* _Gegebener Textauszug_
+===+

Auch Heidelberg verzeichnet einen Rückgang beim Einzelhandelsumsatz (2,1 Prozent seit 2019) und bei der Kaufkraftbindungsquote. In der Altstadt fällt der Rückgang ähnlich deutlich aus wie in der Mannheimer City: fast 20 Prozent Umsatzverlust und 71 Prozentpunkte weniger Kaufkraftbindung zu 2019.
Wer in der Rhein-Neckar-Region die Schwergewichte sind
Erneut weisen Schwetzingen (171 Prozent) und Walldorf (156 Prozent) die mit Abstand höchsten Kaufkraftbindungsquoten in der Region auf. In Schwetzingen ziehen etwa der Sporthändler Decathlon und das Möbelhaus Höffner viele Kunden und Kaufkraft aus dem Umland an, in Walldorf ist Ikea ein Magnet. Beide Kommunen liegen in der Region auch an der Spitze beim Pro-Kopf-Umsatz. Schwetzingen kommt auf 14.382, Walldorf auf 13.853 Euro. „Der Rhein-Neckar-Kreis profitiert von vielen starken Mittelzentren und Fachmärkten. Vergleichbares gibt es nur im Stuttgarter Raum“, erklärt IHK-Handelsexperte Mario Klein. In Schwetzingen sei der Mix entscheidend - aus einer attraktiven Innenstadt, starken Fachmärkten und einer guten Erreichbarkeit mit allen Verkehrsmitteln.
IHK-Präsident Schnabel spricht von einer „soliden Entwicklung“ im Einzelhandel, angesichts der konjunkturellen Lage und struktureller Herausforderungen wie dem Onlinehandel. „Der Einzelhandel ist sehr vital und entwickelt sich positiv“, lautet sein Fazit. Seit 2009 sei bundesweit der Umsatz brutto - also nicht inflationsbereinigt - stetig gestiegen, um mehr als 60 Prozent. Der Onlinehandel verharrt auf einem niedrigen Prozentsatz, der zwischen 13 und 14 Prozent beträgt und nur einmalig, während der Corona-Beschränkungen 2021, etwas höher lag.
Wo die Gefahren für die Innenstädte liegen
Für Innenstädte gibt es trotzdem Anlass zur Beunruhigung, wenn man nämlich auf die Onlineanteile der Branchen am Gesamtmarkt blickt. Der Bereich Fashion und Accessoires, der besonders häufig in Innenstädten verbreitet ist, kommt auf einen Onlineanteil von 42,5 Prozent. Die Uhren- und Schmuckbranche, ebenfalls ein wichtiger Faktor im City-Handel, erzielt 23,2 Prozent ihrer Umsätze online.

+===+

* _Aufgabe_
Welche Handelsunternehmen nennt der Textauszug zum Einzelhandel in der Rhein-Neckar-Region beim Namen? Liste alle auf.

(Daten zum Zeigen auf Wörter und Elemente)
+===+

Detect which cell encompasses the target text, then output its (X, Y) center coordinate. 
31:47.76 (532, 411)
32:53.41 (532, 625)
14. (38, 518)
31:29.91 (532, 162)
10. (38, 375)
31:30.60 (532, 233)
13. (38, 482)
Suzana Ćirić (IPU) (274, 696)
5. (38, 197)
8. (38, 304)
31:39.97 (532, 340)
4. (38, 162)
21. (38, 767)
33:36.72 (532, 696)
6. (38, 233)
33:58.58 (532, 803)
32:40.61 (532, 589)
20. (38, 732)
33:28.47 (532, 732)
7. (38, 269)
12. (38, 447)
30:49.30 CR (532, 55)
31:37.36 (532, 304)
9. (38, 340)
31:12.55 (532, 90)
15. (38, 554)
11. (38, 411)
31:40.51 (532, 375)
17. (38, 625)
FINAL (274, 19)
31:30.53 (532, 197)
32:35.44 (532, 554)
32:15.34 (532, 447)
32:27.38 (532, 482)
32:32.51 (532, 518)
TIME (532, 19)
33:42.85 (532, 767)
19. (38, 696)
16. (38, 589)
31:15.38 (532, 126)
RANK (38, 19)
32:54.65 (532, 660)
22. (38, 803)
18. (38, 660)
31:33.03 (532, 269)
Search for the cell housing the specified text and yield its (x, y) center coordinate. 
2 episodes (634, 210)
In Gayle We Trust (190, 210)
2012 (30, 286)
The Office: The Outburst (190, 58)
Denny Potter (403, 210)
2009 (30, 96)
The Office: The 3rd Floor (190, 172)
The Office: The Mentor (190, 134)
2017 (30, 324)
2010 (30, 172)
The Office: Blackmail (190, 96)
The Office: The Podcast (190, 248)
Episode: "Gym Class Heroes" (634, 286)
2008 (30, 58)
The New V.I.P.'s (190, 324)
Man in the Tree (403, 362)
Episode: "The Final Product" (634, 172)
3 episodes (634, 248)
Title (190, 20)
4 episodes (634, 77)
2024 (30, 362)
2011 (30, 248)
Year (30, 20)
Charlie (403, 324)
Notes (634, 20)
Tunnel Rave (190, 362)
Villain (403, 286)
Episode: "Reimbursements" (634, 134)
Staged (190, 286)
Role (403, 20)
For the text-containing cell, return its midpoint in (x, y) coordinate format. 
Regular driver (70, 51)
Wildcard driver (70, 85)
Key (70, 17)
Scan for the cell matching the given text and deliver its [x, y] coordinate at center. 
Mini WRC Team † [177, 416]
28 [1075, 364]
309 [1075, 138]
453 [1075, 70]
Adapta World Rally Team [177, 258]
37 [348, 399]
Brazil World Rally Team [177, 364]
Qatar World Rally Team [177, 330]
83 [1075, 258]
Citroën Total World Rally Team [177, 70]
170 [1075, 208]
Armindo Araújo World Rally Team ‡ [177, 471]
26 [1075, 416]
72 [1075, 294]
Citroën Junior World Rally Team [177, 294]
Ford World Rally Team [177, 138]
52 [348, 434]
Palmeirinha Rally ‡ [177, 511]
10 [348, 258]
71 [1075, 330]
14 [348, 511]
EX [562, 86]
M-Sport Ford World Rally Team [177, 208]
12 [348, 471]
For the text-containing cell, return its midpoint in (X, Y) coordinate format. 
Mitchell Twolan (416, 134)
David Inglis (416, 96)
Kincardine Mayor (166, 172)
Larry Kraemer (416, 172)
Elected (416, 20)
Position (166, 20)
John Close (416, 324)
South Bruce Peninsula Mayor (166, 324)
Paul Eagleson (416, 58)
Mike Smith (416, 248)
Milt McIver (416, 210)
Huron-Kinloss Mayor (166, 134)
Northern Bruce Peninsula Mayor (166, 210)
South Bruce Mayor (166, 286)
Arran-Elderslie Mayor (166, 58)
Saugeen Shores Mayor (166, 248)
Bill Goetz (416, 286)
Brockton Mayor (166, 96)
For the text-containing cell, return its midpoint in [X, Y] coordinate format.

+===+

* _Lösung_
Decathlon (Sporthändler), Höffner (Möbelhaus), Ikea